Last night I was challenged for details over a glass of wine with a neighbour I’ve just met. Most new acquaintances allow us to gloss over the finer parts of our lives, and focus on our general demeanour and sense of self. But not this man, he’s a journalist.

Hard as I tried, I wasn’t granted ignorant refuge in sweeping statements about metaphysics or the reason I didn’t like a book. Oh no, I had to bring my opinions to life. I was forced to think, and in doing so became acutely aware of my tendency to document the bigger picture, over real time experience.

My neighbour and I had agreed to meet because it was World Poetry Day, and we both enjoy writing. ‘A glass for a poem’ was the deal, at first sight a harmless barter.

The potent collection of words that brought us together set the scene for an evening of magnification. He brought out the niggler in me as we shone lights on Tolstoy, contemporary fascism and the dynamics behind a book recommendation. There was no hiding behind somebody else’s point of view, or an eyes-glazed-over nod. We made each other answer every question, comprehensively.

Oh the tiresome, and mildly competitive, nature of writers.

Aside from being exhausting, the evening was rather brilliant. I was encouraged to review opinions I’d formed three years ago and bring my plans to life with detailed descriptions.

As we all do, I have personal goals I want to make happen before the year is out. I want to move into a more senior role, I want to publish poetry, I want to swim a 10km open water race. I also want to hear my Dad say ‘I love you’.

By translating ‘professional goals’ and ‘family relationships’ into definitive acts, we make them tangible, and much easier to realise. And by sharing them, verbally or in writing, we commit to them. Like shaking hands, their publication becomes a contract with the receiver.

The same goes for writing. In good copywriting we show the values of a business by illustrating how it deals with an angry customer or chooses to source its raw materials.
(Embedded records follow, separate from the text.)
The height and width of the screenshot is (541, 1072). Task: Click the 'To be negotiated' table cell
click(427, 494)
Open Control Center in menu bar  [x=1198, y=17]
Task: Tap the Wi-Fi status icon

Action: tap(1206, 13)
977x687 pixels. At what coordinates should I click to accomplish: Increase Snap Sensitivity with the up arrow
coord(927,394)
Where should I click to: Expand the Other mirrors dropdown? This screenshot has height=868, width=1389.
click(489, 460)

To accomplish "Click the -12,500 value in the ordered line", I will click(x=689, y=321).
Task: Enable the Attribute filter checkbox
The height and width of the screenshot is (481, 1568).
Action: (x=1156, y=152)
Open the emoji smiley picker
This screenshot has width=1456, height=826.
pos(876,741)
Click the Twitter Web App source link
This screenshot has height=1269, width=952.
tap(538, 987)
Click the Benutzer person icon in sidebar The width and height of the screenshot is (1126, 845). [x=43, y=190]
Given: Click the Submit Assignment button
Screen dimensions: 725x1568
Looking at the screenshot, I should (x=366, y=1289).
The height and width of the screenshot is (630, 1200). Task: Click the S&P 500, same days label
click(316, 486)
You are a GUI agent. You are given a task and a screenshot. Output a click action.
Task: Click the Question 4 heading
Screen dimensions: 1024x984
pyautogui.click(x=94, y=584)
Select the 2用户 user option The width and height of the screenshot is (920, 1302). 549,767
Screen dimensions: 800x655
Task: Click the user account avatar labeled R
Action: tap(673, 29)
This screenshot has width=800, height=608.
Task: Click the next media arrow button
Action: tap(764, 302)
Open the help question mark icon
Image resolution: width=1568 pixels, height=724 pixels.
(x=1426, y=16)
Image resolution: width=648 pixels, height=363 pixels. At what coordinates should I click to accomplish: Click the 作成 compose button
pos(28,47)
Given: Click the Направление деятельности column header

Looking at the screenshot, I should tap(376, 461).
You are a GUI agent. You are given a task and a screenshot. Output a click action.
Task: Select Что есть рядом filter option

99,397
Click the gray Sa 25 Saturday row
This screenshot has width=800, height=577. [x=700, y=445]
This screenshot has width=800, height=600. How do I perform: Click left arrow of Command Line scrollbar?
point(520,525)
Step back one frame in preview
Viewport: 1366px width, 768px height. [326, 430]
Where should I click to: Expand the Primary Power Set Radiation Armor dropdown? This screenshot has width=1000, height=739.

We don’t just write ‘a generous returns policy and ethical supply chain’. It means little, and is usually forgotten before a reader finishes the paragraph.

Some people call it showing not telling, I call it keeping things real. So in life, and in work, that’s what I’m pitching for – less fluff and more reasons why. Let’s bring out the detail behind the sweeping statements and have intelligent conversations. Let’s make people listen.